それまで運動習慣がまったくなかったわたしですが、これを契機にと思い立ち、エアロビクス、ステップ、ヨガ、ズンバ、キックボクシングなど、いろいろなものを体験しました。
このときの鏡を通して見るわたしの無様さと言ったら、ほんとうにひどいものでした。
エアロビクスもステップも、一回でも回転する動きがあるとついていけないし(先生のほうから目を離さないといけないし、一回転したら方向がよくわからなくなっている)、少し動きが長くなってくると全く覚えられません。
ヨガもズンバもキックボクシングもだいたい似たような状態でした。
でも当時のわたしはこの時間がとても楽しく、大切に感じていました。
「自分はたいそうな者ではない」と思い出せる場が欲しかった
当時、わたしはある危機感を感じていました。
転職して最初の職場では、何をしても「よくできる」「あなたはすばらしい新人だ」と言われました。
社内報の原稿執筆を引き受けたと言っては褒められ、採用希望者と若手職員の懇談会を引き受けたと言っては褒められ、挙句いつもシュレッダーのゴミを捨てているとか、床に落ちたゴミを拾ったとかで褒められていました。
確かにどれもこれもシステム担当だったわたしの職務分担ではないが、システムではまだ成果出してないのにそんなことで褒められてもなあ……。
しかし、『赤い蝋燭と人魚』の老夫婦のように、繰り返し繰り返し聞かされていることに人間は篭絡されてしまうものです。
こんな言葉を浴び続けていたら、いつか自分が勘違いしてしまうかもしれない。
そんな時こそレッツゴースポーツ教室。
無様な己を意識的に見るように努めていれば、おごり高ぶりなど起こりようもなかろう、そんな動機で、そのワンコイン期間さまざまな教室に顔を出していました。
当初、フラを体験するつもりはなかった
ほぼ毎日ジムに入り浸っていたら、頻繁に顔を合わせるようになった親世代の女性・クロさんから声をかけられました。
「フラダンス教室を体験してみたいのだけれど、ひとりじゃ心もとないから、一緒に行かない?」
スポーツ教室の中にフラダンス教室があるのは認識していたのですが、ずうずうしくも運動強度の強そうなものから試していたわたしは、クロさんから誘われるまで体験してみるつもりはありませんでした。
ご縁をいただいたと強く感じている理由はここにあります。
せっかく誘っていただいたし、なんでも試してみたいという気持ちもあったので、体験することにしました。
それが、今にいたるまでフラを教えていただいている先生との出会いです。
フラってこんなに美しいんだ!
思えばそれまでちゃんとフラをみたことがありませんでした。
そのレッスン場でみた先生のフラは、柔らかく優しいのにパワフルで力強い、観ているだけで心躍るような美しさでした。
体験してみると、ハワイの歴史・文化や歌詞の意味とともに振り付けを習うのはとても楽しいことでした。
先生が踊るとそこにハワイの洋上の明るい満月がたちあらわれるのに、わたしが踊ると日本の盆踊りのオカメにしか見えなくて、鏡を目にして「え、なんで?!」と吹き出してしまうありさまでしたが……。
その後、ワンコイン体験期間が終わったとき、わたしはエアロビクスやヨガではなく、クロさんとともにフラダンス教室に入りました。
上述の通り、ジムに通い始めた当初は、運動習慣をつけることと、戒めとして無様な自分の姿を見ることが主目的でした。
もちろん、フラダンス教室でそのどちらも達成できていましたが、そのうち、どうしたら少しでも先生のように、ハワイのダンサーのように素敵に踊れるようになるか、というふうにモチベーションが変化していきました。
また、フラでも回転する動きはありますが、エアロビクスのときのようについていけなくなることは減っていきました。
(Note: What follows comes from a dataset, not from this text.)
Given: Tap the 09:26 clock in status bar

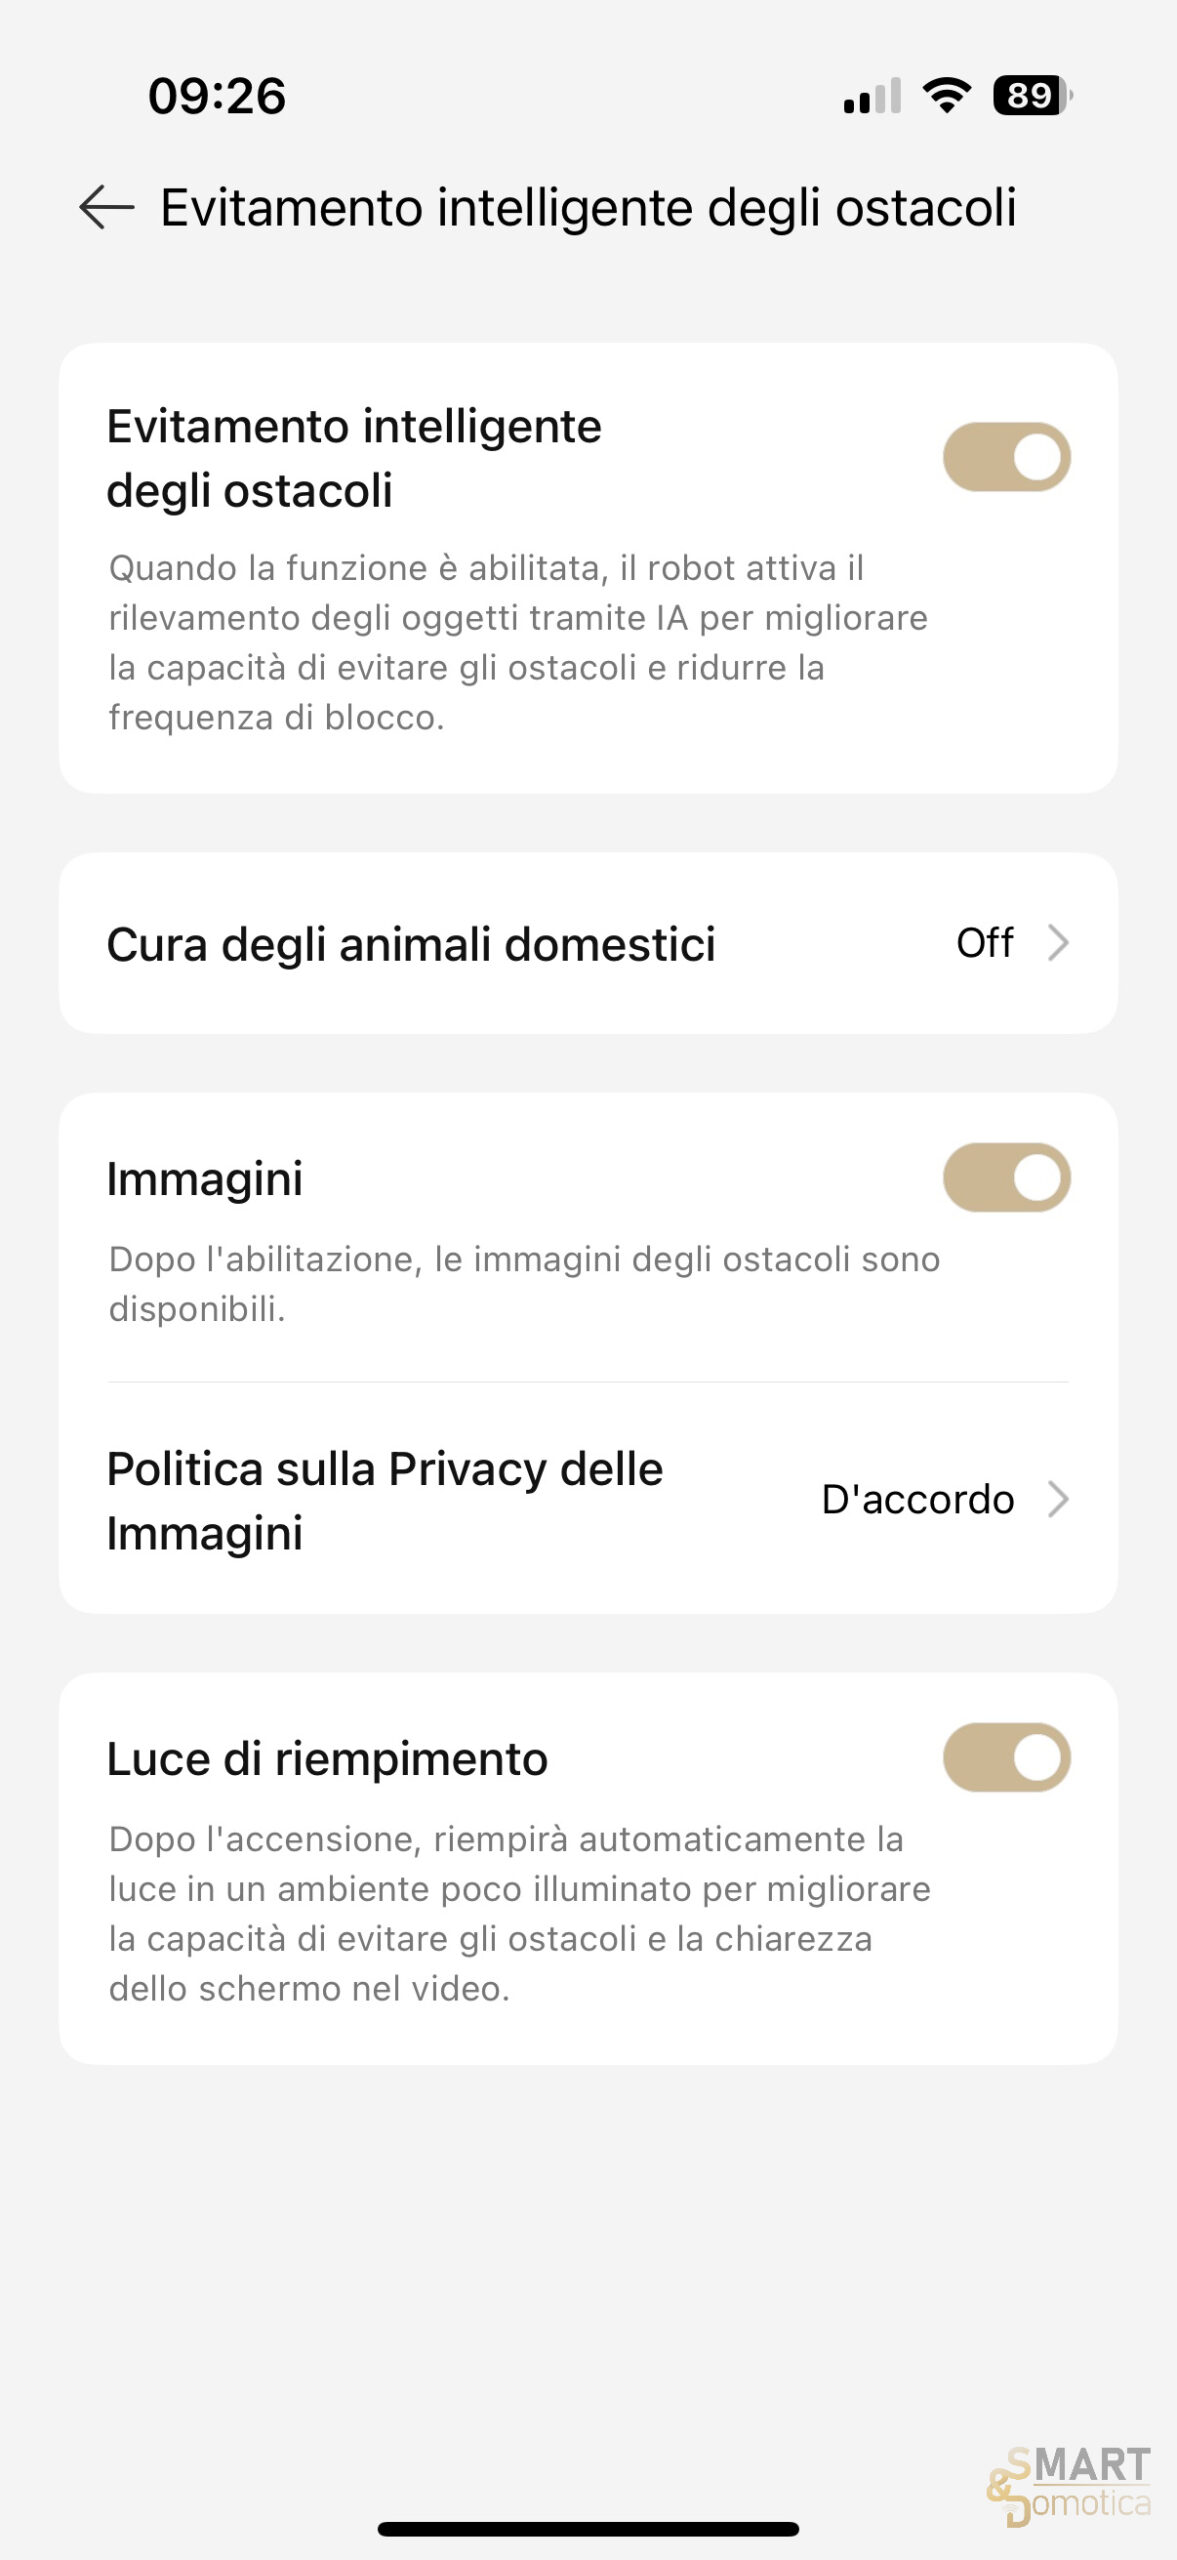Looking at the screenshot, I should click(x=217, y=96).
成長!
なぜか周囲からディスられまくった
当時のことで思い出すのは、なぜか周囲からディスられまくったこと。
職場の女の先輩(当時30代後半)に、
「20代後半で新しい習い事始めるなんて、わたしにはそんな発想がない」
とか言われたり(そういわれてもこっちはなんて答えればよいのか)、
仲良しだった同年代の友達にさえ、
「この年で男のいない趣味始める意味は何?結婚捨てたの?」
とか言われたりしました。
え、ふつうにひどくね??
確かにいまだに結婚してないけど……当時の自分の人間関係泣ける。
12年経った今
フラは自分と向き合える時間
そこからなんと今年で干支がひとまわりしたんですね。
今では、モチベーションはさらに変化して、フラやハワイ文化に少しでも近づきたい、にじり寄って行きたいというチャレンジ、となっています。
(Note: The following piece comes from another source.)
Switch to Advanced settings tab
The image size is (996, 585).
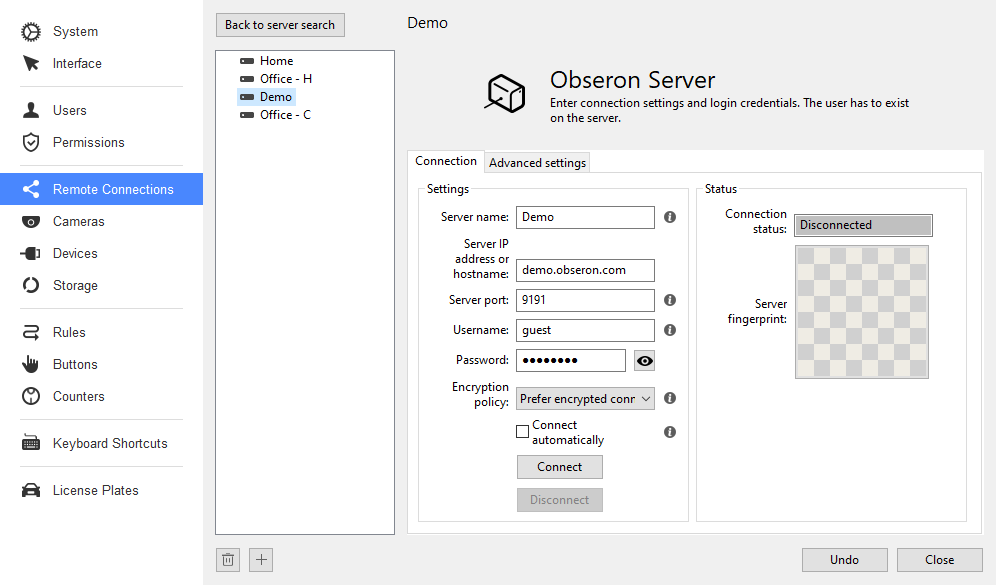point(537,163)
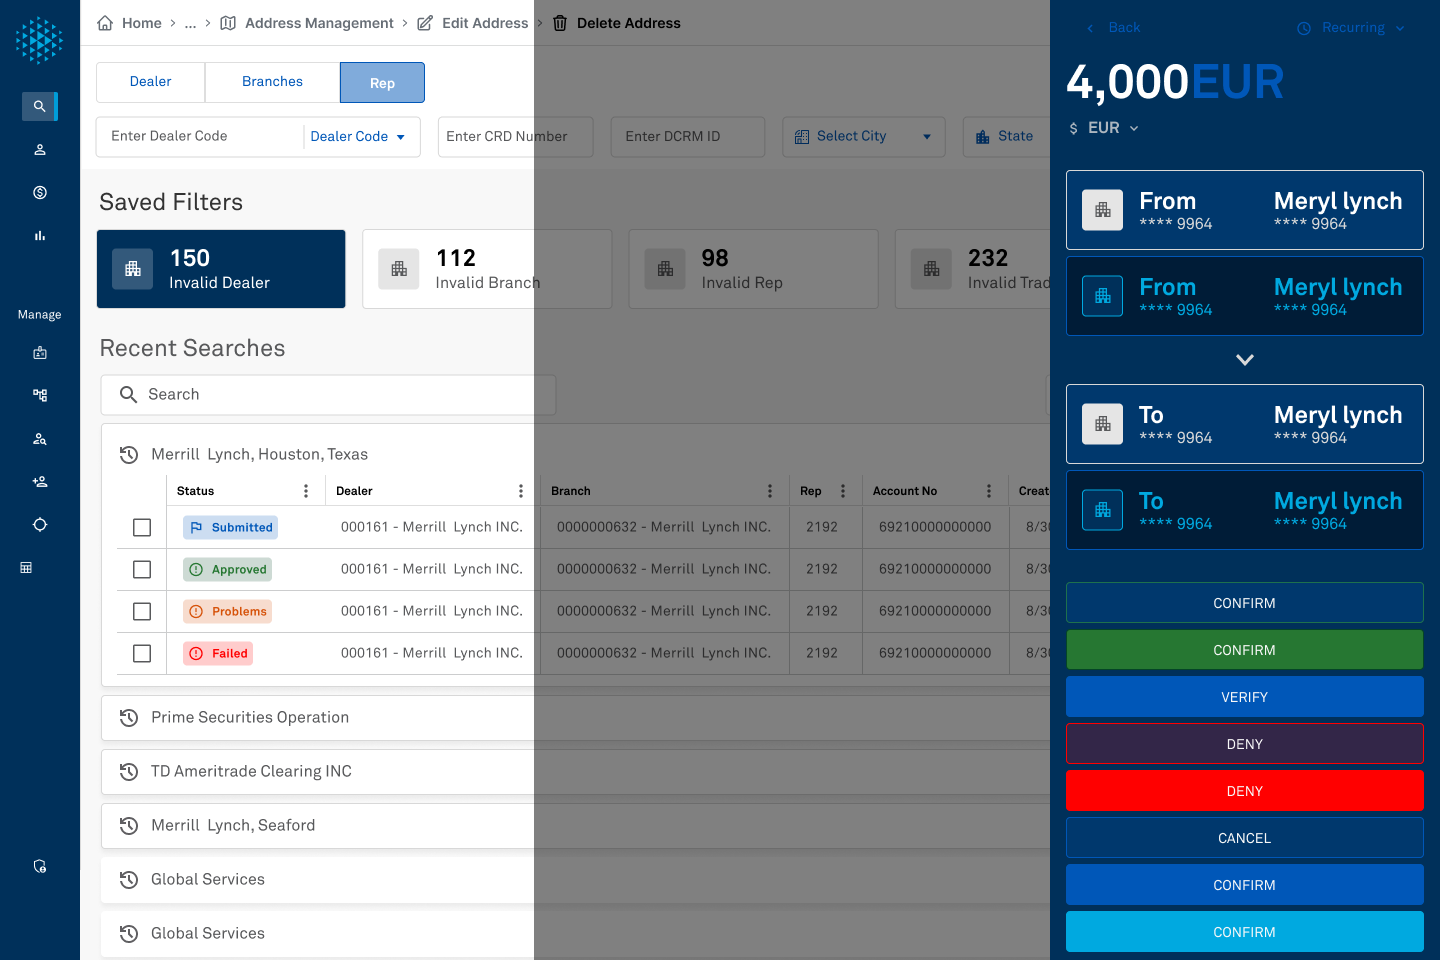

また、フラを踊る時間は、なんというか、「その場所に戻ってくる」感覚があります。
ほかのことはとりあえずいったんわきに置いて置いて、「フラを踊る自分」に戻ってくるというか。
フラを踊ってみて初めて、その前の自分の状態がどうだったかわかる。
すごく元気がなかったけど元気出てきた、とか、頭ばっかり空回りしていたな、とか、ちょっと調子に乗ってたな、とか。
あと、前回のレッスンではこの振り付けの時にこんなことを思い浮かべていたな、というのがフラッシュバックすることもよくあります。そうすると、その時と今回との自分の内面の違いに気が付けたりもします。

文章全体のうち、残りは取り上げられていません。